• [Tasks to carry out]
A: In the article below on Ireland's visibility concerns, at which ground will all three matches of the ODI series against England be played?
B: Carry on the cricket article below about Ireland's visibility concerns from the point where it stops.

Ireland raise white-ball visibility issues against empty stands

Players found picking up ball against white seats "tricky" in warm-up game

Matt Roller
Matt Roller
A general view of the ground during England's warm-up match, Ageas Bowl, Team Morgan v Team Moeen, July 22, 2020

Empty white and cream seats could cause visibility issues at the Ageas Bowl  •  Getty Images

Ireland have flagged an unusual problem with playing behind closed doors ahead of their three-match ODI series against England next week, after their fielders struggled to pick up the white ball against the backdrop of empty cream-coloured seats in an intra-squad practice match.
All three games in the series will be played at the Ageas Bowl, where Ireland and England have been staying since last week. While empty stands did not cause major issues for fielders in England's Test against West Indies at the ground last month, Ireland's players found it difficult to see the white ball against the light seats.
"The thing that's a little bit of a concern is the background," Graham Ford, Ireland's head coach, said in a virtual press conference on Friday. "The seating is either cream or white, and you've got a white ball and an empty stadium, so that background for fielders might be a challenge."
Andy Balbirnie, Ireland's captain, said that he hoped extra sessions will prepare his fielders for the challenge. "It does take a bit of getting used to, but we've got a week of prep and we can make sure that we hone that, and make sure that guys are comfortable and almost getting their eyes in while fielding," he said. "It can be tricky: a white ball on cream and white seats will be tricky, but we've got enough time to make sure we can't use that as an excuse."
All three games are day-night matches, meaning it will likely only be a problem in the first innings. ESPNcricinfo understands that the ECB has no plans to add dark covers to the seats, and will instead rely on fielders being able to adapt. Hampshire have played a number of one-day games at the ground with only a limited number of fans present.
Meanwhile, Ford has laid down a marker for Ireland in saying that it is not enough for them to simply give England a scare. "We've certainly shown in the previous ODI at Malahide and in the Test match [last year] that we can give them a fright," he said. "But that's not what we want to do: we want to be winners.

• [Collected material]
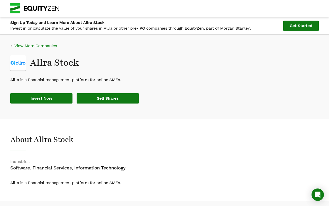This screenshot has width=329, height=206.
Task: Click the blue Allra company logo
Action: pyautogui.click(x=18, y=63)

• [In response]
A: The Ageas Bowl.

B:
"There are a few little elements we may have to work on - a few things we might to able to see in terms of the psychological side of it and the pressure they've got. It's a potential banana-skin game for them: they can't afford to lose to us, and they'll take a lot of flak if they do.
"There's a few little issues of, perhaps, egos, and things that we can work on, but I wouldn't want to talk about the things we want to exploit in the media. The most important thing is that we put good basics in place."
Balbirnie admitted that there was "no doubt" that Ireland were "going in as underdogs", but said that with key players like Jos Buttler and Ben Stokes absent on Test duty, England could be vulnerable if they lost early wickets.
"Those two in the middle order have been standout players for England over a number of years," he said. "They've got a really strong top order, and against these big teams early wickets are vital, no matter who you're playing.
"In the first game of the series, it's a statement if we can take early wickets and really set the ball rolling, but they've got a really strong squad here. They've played as many games as we have this summer, so we're going in with a clean slate, and hopefully we're building momentum nicely towards that first game."
Balbirnie said that he was confident Ireland would be able to cope with the challenge posed by England's two main spinners, Moeen Ali and Adil Rashid, on a relatively slow wicket with big square boundaries. Balbirnie said he had been doing his homework, checking the type of player who has been successful in Hampshire's one-day games at the ground, and thought that taking pace off the ball would be crucial.
"One of the benefits of playing Afghanistan so often [is] you get the opportunity to play against world-class spinners on a regular basis. You learn different things, and learn how to play them in different scenarios. As a squad, we tend to play spin pretty well."
One bowler who may prove crucial to Ireland's hopes in the series is Josh Little, the 20-year-old left-arm seamer who took 4 for 45 on ODI debut against England last year. England's batsmen have generally struggled against left-arm seamers in recent years, and Ford said that Little would "certainly be very close" to inclusion for the first ODI.
"It's no good just picking somebody because the opposition have a perceived weakness against that type of bowling," Ford said, "[but] he's gone quite nicely. I'd like to see him just step it up a little bit, but it's nice to know we've got that sort of variation to our attack. He's a really exciting prospect."
Ireland have one more warm-up game to prepare ahead of the first ODI on July 30, against an England Lions XI that will include Eoin Morgan, who was rested for England's intra-squad warm-up on Friday. They are set to be without Mark Adair for the series, who is yet to bowl at full intensity in training, but Ford is hopeful that Paul Stirling will be fit after missing the intra-squad game with a calf niggle.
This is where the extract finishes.